Akademik Veri Yönetim Sistemi
Journal of Biomedical Materials Research - Part A, cilt.113, sa.11, 2025 (SCI-Expanded, Scopus)
The neurovascular unit (NVU), including the blood–brain barrier (BBB), governs the interaction between neural tissue and blood vessels. The BBB is a highly selective interface that regulates molecular exchange between the bloodstream and the central nervous system. This study aimed to develop a structurally relevant, multicellular in vitro NVU model integrating both vascular and brain microenvironments to evaluate BBB function. A fibrous membrane mimicking the basement membrane was fabricated via electrospinning, while a methacrylated hyaluronic acid (MeHA)-collagen hydrogel was used on the brain side.

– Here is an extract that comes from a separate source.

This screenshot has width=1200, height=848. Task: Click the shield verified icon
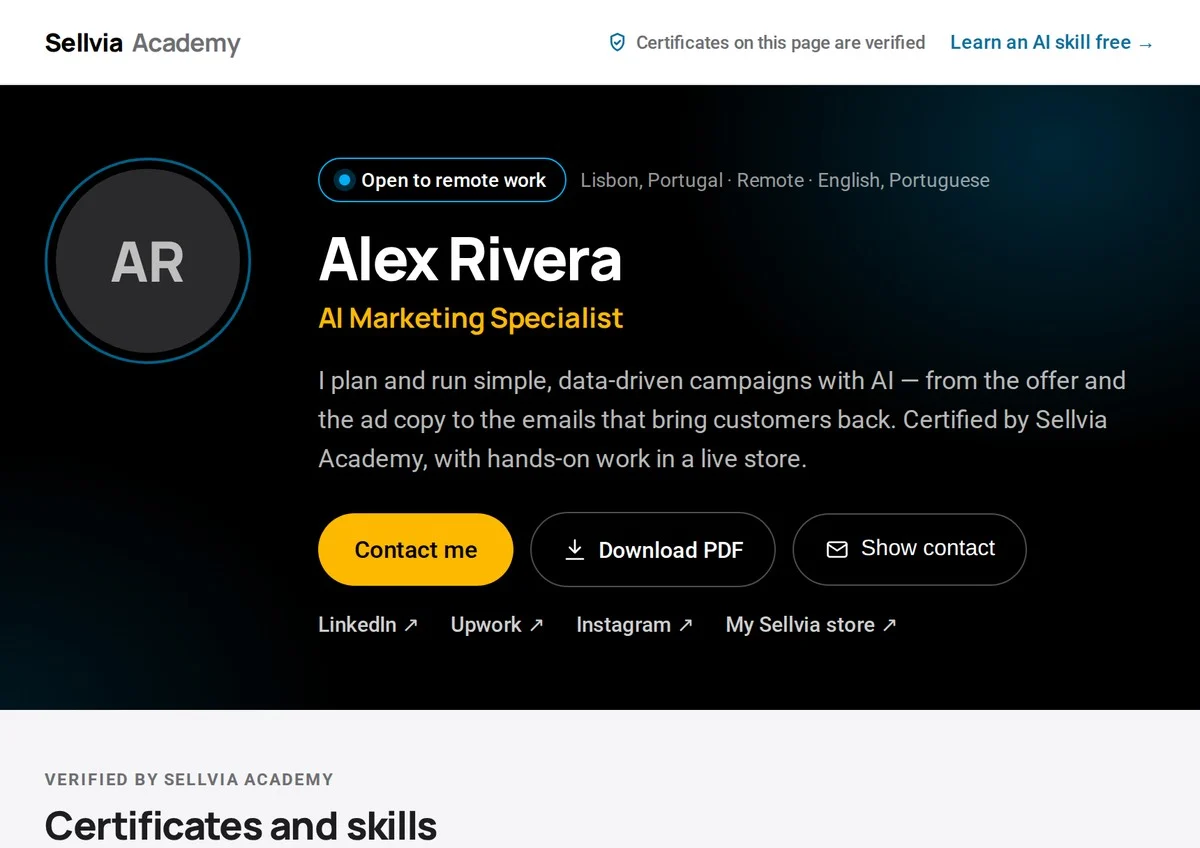(617, 42)
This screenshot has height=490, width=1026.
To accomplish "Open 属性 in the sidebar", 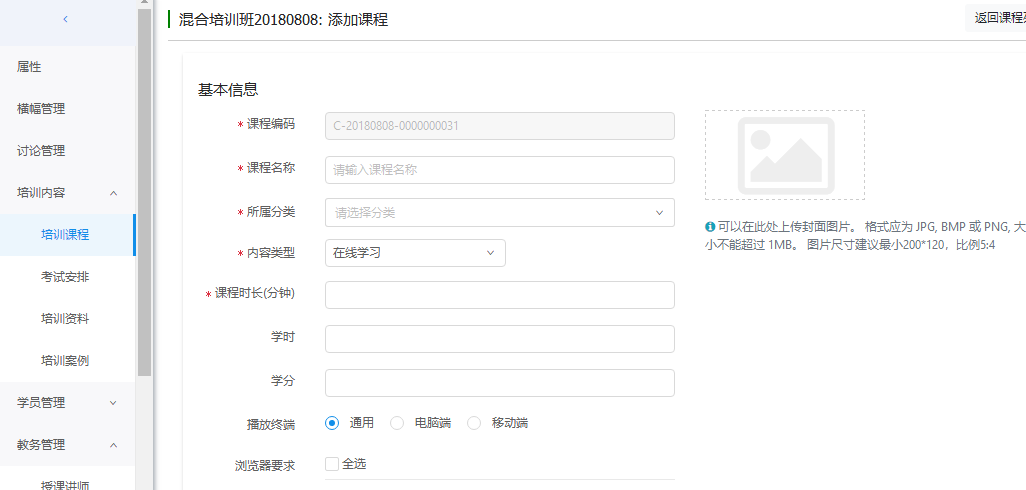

Endothelial cells (ECs) were cultured on the vascular side, and astrocytes, pericytes, and neuronal model cells were embedded within the hydrogel. The model was optimized for cell viability and endothelial monolayer formation. Cell behavior was assessed via immunocytochemistry, and barrier function was evaluated using TEER measurements and permeability assays with fluorescein, 0.4 and 20 kDa dextran, ceftriaxone, and amikacin. CD31 expression was elevated in the multicellular model, indicating improved endothelial integrity. The model achieved a TEER of 166.86 ± 5.75 Ω versus 121.70 ± 13.58 Ω cm2 in monoculture. Permeability to tracers was significantly reduced in the multicellular model, and ceftriaxone showed higher transport than amikacin, reflecting human BBB selectivity. This model provides a physiologically relevant platform for neurovascular research and drug screening.